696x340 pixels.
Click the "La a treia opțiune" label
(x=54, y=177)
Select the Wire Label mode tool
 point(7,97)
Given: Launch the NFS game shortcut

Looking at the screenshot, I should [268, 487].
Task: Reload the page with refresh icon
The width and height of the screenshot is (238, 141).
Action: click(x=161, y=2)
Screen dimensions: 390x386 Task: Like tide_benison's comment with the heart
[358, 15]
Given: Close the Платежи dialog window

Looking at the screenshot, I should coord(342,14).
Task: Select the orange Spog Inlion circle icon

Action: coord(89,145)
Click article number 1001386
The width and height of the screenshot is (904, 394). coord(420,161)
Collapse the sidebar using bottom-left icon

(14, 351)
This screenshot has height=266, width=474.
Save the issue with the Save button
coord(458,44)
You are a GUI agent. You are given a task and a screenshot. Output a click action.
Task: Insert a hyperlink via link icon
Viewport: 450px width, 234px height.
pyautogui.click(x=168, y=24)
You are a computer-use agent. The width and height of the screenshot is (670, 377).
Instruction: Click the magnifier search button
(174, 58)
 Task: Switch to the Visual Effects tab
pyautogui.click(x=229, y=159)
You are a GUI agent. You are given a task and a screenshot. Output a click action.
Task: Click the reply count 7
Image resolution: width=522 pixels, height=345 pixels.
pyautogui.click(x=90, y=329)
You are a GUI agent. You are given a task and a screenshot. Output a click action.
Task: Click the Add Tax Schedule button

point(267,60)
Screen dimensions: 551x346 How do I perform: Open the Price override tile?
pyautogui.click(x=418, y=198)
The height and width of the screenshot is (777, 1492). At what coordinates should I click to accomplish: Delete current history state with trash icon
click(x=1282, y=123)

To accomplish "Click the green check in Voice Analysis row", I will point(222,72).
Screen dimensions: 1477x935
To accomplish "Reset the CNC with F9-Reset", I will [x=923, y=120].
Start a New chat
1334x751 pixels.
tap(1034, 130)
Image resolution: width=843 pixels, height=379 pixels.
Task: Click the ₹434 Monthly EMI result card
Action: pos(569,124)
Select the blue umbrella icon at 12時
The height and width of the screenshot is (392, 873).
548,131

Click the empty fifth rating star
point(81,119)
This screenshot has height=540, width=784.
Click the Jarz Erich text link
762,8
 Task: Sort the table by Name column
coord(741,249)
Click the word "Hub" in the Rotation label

■ **OBJECTIVE**: Rewrite the lines above, changing every "icon" to "symbol" and leaving everything else as it is.

■ **ANSWER FOR THE TASK**:
696x340 pixels.
Click the "La a treia opțiune" label
(x=54, y=177)
Select the Wire Label mode tool
 point(7,97)
Given: Launch the NFS game shortcut

Looking at the screenshot, I should [268, 487].
Task: Reload the page with refresh symbol
The width and height of the screenshot is (238, 141).
Action: click(x=161, y=2)
Screen dimensions: 390x386 Task: Like tide_benison's comment with the heart
[358, 15]
Given: Close the Платежи dialog window

Looking at the screenshot, I should coord(342,14).
Task: Select the orange Spog Inlion circle symbol

Action: coord(89,145)
Click article number 1001386
The width and height of the screenshot is (904, 394). coord(420,161)
Collapse the sidebar using bottom-left symbol

(14, 351)
This screenshot has height=266, width=474.
Save the issue with the Save button
coord(458,44)
You are a GUI agent. You are given a task and a screenshot. Output a click action.
Task: Insert a hyperlink via link symbol
Viewport: 450px width, 234px height.
pyautogui.click(x=168, y=24)
You are a computer-use agent. The width and height of the screenshot is (670, 377).
Instruction: Click the magnifier search button
(174, 58)
 Task: Switch to the Visual Effects tab
pyautogui.click(x=229, y=159)
You are a GUI agent. You are given a task and a screenshot. Output a click action.
Task: Click the reply count 7
Image resolution: width=522 pixels, height=345 pixels.
pyautogui.click(x=90, y=329)
You are a GUI agent. You are given a task and a screenshot. Output a click action.
Task: Click the Add Tax Schedule button

point(267,60)
Screen dimensions: 551x346 How do I perform: Open the Price override tile?
pyautogui.click(x=418, y=198)
The height and width of the screenshot is (777, 1492). At what coordinates should I click to accomplish: Delete current history state with trash symbol
click(x=1282, y=123)

To accomplish "Click the green check in Voice Analysis row", I will point(222,72).
Screen dimensions: 1477x935
To accomplish "Reset the CNC with F9-Reset", I will [x=923, y=120].
Start a New chat
1334x751 pixels.
tap(1034, 130)
Image resolution: width=843 pixels, height=379 pixels.
Task: Click the ₹434 Monthly EMI result card
Action: pos(569,124)
Select the blue umbrella symbol at 12時
The height and width of the screenshot is (392, 873).
548,131

Click the empty fifth rating star
point(81,119)
This screenshot has height=540, width=784.
Click the Jarz Erich text link
762,8
 Task: Sort the table by Name column
coord(741,249)
Click the word "Hub" in the Rotation label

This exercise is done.